Le rapport souligne également plusieurs évolutions positives, notamment :
- L’adoption d’une législation complète et autonome sur la protection des lanceurs d’alerte, entrée en vigueur le 1er janvier 2019 ;
- D’importantes réformes de la législation lituanienne relative à la lutte contre le blanchiment de capitaux ;
- Le renforcement du régime des sanctions pénales, avec une augmentation des sanctions maximales applicables aux personnes physiques et morales reconnues coupables de corruption d’agents publics étrangers ;
- Les vastes actions de sensibilisation menées par le Service spécial d’enquête de Lituanie auprès des secteurs public et privé.
Le rapport indique également que la Lituanie avait alors deux enquêtes pénales en cours pour des faits de corruption d’agents publics étrangers. Le Groupe de travail suivra de près la pratique des procureurs et des juges concernant, respectivement, la requête et l’imposition d’amendes dans ces affaires, afin de s’assurer que les sanctions soient effectives, proportionnées et dissuasives.
Le Groupe de travail sur la corruption, composé des 35 pays membres de l’OCDE ainsi que de l’Argentine, du Brésil, de la Bulgarie, de la Colombie, du Costa Rica, de la Lituanie, du Pérou, de la Russie et de l’Afrique du Sud, a adopté le rapport de la Lituanie dans le cadre de sa deuxième phase de suivi de la mise en œuvre de la Convention anticorruption de l’OCDE.
Le rapport présente l’ensemble des recommandations adressées à la Lituanie (pages 77 à 80) et comprend un aperçu des mesures récentes de mise en œuvre de la loi ainsi qu’une analyse des caractéristiques juridiques, stratégiques et institutionnelles du dispositif lituanien de lutte contre la corruption d’agents publics étrangers.

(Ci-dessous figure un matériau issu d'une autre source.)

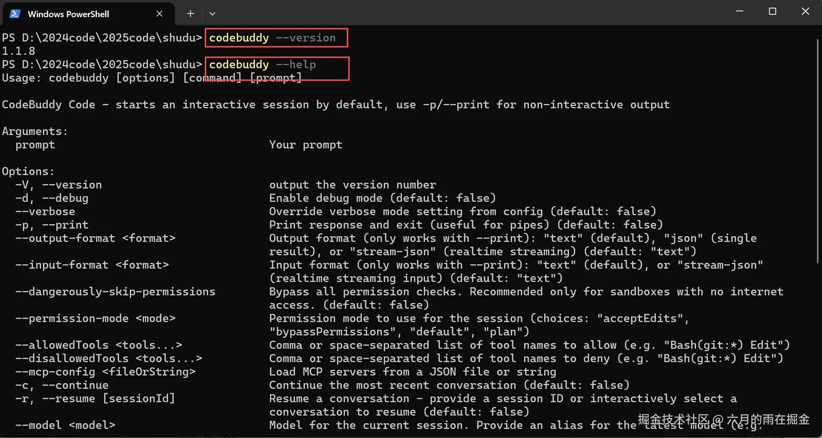
Task: Close the Windows PowerShell tab
Action: click(159, 14)
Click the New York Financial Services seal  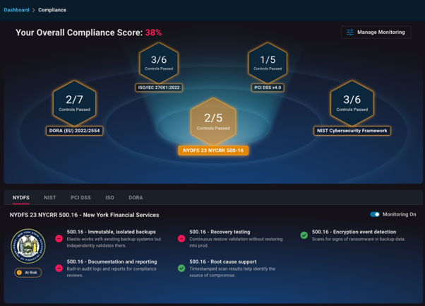point(28,246)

La Lituanie devait présenter au Groupe de travail un rapport oral de suivi sur la mise en œuvre de certaines recommandations d’ici décembre 2018. Elle devait également soumettre un rapport écrit de suivi avant décembre 2019, détaillant les mesures prises pour mettre en œuvre l’ensemble des recommandations. Ce rapport devait être rendu public.